-- Start of Dataset --

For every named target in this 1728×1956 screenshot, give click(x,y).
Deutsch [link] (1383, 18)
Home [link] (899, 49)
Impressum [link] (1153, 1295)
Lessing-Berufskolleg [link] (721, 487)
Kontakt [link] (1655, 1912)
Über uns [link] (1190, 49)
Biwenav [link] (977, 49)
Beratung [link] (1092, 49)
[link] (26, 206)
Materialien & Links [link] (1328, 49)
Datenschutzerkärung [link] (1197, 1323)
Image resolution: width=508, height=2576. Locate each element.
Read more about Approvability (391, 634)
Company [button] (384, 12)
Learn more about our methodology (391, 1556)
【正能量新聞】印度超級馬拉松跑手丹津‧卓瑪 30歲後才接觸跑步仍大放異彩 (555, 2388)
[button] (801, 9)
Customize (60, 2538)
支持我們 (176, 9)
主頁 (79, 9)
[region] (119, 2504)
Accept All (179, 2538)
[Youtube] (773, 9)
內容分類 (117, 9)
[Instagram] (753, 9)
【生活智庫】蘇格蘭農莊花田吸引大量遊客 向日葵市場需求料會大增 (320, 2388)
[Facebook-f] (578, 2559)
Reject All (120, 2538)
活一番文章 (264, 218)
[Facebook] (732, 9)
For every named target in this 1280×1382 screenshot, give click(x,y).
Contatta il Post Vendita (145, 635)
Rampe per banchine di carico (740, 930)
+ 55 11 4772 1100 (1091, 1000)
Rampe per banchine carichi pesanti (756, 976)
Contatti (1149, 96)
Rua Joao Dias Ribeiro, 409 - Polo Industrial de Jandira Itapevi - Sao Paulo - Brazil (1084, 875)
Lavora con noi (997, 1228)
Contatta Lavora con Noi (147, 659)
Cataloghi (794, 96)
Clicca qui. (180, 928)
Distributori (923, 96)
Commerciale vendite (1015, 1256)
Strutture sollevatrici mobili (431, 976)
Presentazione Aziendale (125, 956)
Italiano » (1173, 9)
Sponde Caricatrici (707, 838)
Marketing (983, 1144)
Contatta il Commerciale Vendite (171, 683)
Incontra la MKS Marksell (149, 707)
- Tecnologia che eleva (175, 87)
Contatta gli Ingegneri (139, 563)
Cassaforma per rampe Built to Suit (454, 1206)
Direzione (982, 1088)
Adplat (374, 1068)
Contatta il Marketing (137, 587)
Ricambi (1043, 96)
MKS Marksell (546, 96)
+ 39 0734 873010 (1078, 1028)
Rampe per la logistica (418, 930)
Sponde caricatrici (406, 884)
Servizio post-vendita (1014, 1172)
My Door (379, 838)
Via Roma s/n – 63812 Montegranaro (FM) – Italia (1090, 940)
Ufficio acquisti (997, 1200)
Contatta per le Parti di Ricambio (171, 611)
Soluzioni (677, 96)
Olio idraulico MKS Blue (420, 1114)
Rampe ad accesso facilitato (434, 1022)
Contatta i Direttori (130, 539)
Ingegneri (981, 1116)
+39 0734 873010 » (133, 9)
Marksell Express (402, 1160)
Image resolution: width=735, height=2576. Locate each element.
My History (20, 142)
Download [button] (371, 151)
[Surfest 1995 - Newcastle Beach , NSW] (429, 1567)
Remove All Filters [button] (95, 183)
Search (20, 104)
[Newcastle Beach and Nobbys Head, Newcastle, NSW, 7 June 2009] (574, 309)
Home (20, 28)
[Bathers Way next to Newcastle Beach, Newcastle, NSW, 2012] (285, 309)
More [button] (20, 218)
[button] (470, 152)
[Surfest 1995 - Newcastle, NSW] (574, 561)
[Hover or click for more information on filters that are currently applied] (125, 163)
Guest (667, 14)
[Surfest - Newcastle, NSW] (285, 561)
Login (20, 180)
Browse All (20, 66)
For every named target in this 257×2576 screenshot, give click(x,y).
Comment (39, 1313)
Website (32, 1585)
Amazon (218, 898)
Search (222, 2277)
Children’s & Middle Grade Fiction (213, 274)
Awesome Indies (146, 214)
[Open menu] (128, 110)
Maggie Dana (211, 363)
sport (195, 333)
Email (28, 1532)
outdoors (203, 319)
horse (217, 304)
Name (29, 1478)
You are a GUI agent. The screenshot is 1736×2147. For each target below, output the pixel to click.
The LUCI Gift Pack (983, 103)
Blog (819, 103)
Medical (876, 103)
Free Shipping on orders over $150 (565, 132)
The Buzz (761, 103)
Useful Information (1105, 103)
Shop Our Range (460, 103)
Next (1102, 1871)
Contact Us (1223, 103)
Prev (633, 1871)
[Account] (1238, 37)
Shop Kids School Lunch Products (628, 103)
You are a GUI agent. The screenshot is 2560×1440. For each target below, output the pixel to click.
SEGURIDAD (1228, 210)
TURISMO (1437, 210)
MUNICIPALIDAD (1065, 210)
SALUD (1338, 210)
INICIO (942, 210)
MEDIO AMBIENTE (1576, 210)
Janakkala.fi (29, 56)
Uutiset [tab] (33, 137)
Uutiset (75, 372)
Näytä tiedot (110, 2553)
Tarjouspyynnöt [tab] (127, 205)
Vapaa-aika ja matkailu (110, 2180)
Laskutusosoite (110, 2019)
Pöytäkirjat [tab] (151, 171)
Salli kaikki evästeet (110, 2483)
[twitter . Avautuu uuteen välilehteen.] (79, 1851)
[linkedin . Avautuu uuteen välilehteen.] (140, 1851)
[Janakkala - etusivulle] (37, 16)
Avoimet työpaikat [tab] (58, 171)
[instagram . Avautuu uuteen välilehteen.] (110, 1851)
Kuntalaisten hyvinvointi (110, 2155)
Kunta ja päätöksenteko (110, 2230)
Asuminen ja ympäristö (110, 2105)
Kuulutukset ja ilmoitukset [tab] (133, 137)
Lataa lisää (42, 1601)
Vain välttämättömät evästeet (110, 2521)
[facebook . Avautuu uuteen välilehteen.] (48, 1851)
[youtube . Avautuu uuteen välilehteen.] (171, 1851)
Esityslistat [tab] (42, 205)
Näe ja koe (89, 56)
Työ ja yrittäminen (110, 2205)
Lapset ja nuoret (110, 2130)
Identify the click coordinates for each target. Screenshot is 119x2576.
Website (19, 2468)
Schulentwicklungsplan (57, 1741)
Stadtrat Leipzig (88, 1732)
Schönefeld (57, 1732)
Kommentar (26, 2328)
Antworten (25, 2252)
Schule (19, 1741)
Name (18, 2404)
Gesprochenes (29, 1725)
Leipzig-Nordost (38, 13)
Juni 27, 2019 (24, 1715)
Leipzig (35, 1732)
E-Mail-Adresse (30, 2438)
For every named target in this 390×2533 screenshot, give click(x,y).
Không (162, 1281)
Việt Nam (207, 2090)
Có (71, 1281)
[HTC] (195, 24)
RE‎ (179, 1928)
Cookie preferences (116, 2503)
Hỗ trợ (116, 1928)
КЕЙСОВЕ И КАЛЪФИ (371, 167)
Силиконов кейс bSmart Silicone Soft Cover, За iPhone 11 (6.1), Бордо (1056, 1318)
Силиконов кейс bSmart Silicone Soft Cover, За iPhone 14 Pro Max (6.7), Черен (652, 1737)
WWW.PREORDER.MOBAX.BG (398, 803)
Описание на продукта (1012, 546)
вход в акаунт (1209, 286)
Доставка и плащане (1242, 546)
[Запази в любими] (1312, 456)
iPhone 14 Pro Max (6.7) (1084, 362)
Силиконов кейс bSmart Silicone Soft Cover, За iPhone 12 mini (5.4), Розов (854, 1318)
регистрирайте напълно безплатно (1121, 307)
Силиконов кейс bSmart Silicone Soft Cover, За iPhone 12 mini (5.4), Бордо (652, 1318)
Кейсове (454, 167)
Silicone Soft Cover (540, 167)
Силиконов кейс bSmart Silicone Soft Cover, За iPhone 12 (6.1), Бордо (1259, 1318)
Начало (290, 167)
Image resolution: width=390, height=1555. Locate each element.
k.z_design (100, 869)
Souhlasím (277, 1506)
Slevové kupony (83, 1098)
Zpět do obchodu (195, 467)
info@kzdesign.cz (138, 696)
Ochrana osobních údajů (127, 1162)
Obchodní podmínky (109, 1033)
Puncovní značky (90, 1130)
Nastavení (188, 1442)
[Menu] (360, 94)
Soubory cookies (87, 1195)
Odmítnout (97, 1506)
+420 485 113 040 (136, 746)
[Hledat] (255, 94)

-- End of Dataset --

*Task goal*
Can you repeat the rows from "Home [link] (899, 49)" through "[link] (26, 206)", substituting "Consulting" for "Beratung" and changing nothing else?

*Answer*
Home [link] (899, 49)
Impressum [link] (1153, 1295)
Lessing-Berufskolleg [link] (721, 487)
Kontakt [link] (1655, 1912)
Über uns [link] (1190, 49)
Biwenav [link] (977, 49)
Consulting [link] (1092, 49)
[link] (26, 206)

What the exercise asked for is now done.